Mit einer ganz ausgeschlafenen Idee, einem Schlaffo-Meter, gewannen in der vergangenen Woche fünf bayrische Klosterschülerinnen den Bundes-Schülerwettbewerb Jugend und Technik (Jutec) des Vereins Deutscher Ingenieure (VDI). Das Meßgerät zeigt die Müdigkeit einer Person an. Es sei industriell nahezu ausgereift, lobte der Juryvorsitzende Professor Wolf Traebert im Berliner Bildungszentrum der Siemens AG. Und wie in der Industrie erfülle das Erfinderinnenteam auch die Forderung nach Gruppenarbeiten, statt sich in Einzelkämpfertum zu verzetteln.

Das Schlaffo’-Meter funktioniert ganz einfach: Durch einen Sehschlitz sendet ein Impulsgeber Lichtblitze mit einer frei regelbaren Frequenz zwischen zwanzig und neunzig Hertz an das menschliche Auge. Die Grenze, an der das Auge gerade noch ein Flimmern oder nur noch ein konstantes Leuchten wahrnimmt, dient als Maß für die Müdigkeit des Menschen. Denn die Übergänge (Synapsen) von einer Nervenzelle zur anderen brauchen eine gewisse Erholungszeit, ehe sie neue Informationen weiterleiten können. Diese Pause dauert um so länger, je müder ein Mensch ist oder je mehr Alkohol- oder Drogen er genommen hat. Ein Einsatz des Instruments im Straßenverkehr oder an Maschinen liegt nahe.

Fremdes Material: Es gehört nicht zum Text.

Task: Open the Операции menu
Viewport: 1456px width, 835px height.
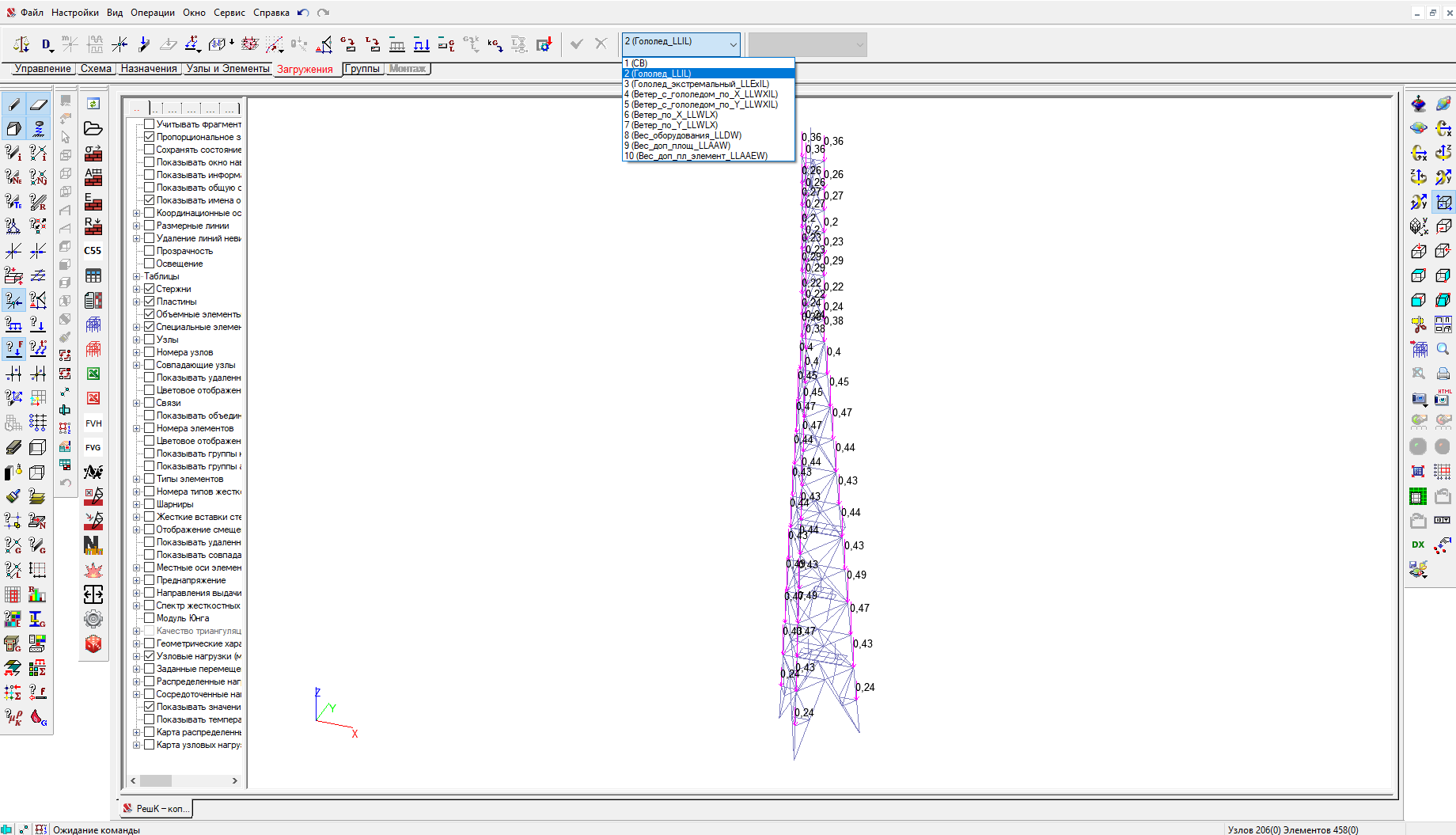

Zwei Millionen Mark kostete der Wettbewerb, finanziert wurde er vor allem durch Sponsoren aus der Industrie. Viele der Arbeiten konzentrierten sich auf Lösungen für Energie-, Umwelt- und Verkehrsprobleme. Ein Vergleich mit dem Bundeswettbewerb von Jugend forscht drängt sich auf: Dieser ist naturwissenschaftlich ausgerichtet, die 36 in Berlin vorgestellten Arbeiten waren dagegen alltagsnah. Zwei Fahrraddiebstähle gaben den Anstoß zum Bau einer Alarmanlage: Wird das Rad bewegt, ertönt ein schrecklicher Piepton. Nach dem Unfall eines Freundes entstand eine sichere Felgenbremse für einen modischen Fahrradlenker. Und für tretlahme Pedalisten bauten neun Schüler eine pfiffige Batterie. Sie wird tagsüber beim Radfahren per Induktion aufgeladen und hält abends noch so viel Energie für Vorder- und Rückleuchte bereit, daß die Jugendlichen nicht den unbeliebten, weil bremsenden Dynamo einschalten müssen.

Gute Ingenieurleistungen waren auch die praktischen Lösungen für die Raumverdunklung einer Schulaula, die Programmsteuerung von Hausgeräten oder die Wiederverwertung ausgemusterter Computer. Die Jungtechniker bewiesen, wie die Industrie, Ideenreichtum noch auf einem anderen Feld: der überflüssigen Produkte. Eine Alarmanlage, die das eigene Haus in eine heulende Geisterbahn verwandelt, oder die elektromagnetisch angetriebene Hollywoodschaukel für totale Entspannung braucht wohl niemand.

Trotz hoher Motivation konstatiert der Juryvorsitzende Traebert bei den Lehrern und ihren Schülern eine Wettbewerbsmüdigkeit. Sie gehe zu Lasten der Teilnehmerzahlen. Aus 19 000 angeschriebenen allgemeinbildenden Schulen meldeten sich nur 2000 Teilnehmerinnen und Teilnehmer. Eine Untersuchung des Kieler Instituts für Pädagogik der Naturwissenschaften kam bereits 1989 zu dem Ergebnis, daß die Schulen jährlich mit mehr als hundert Umweltschutzwettbewerben bombardiert werden. Der VDI geht angesichts des Wildwuchses im kommenden Jahr mit gutem Beispiel voran. Er kooperiert versuchsweise mit Jugend forscht, dem direkten Konkurrenten um das enge Zeitbudget von Schülern und Lehrern.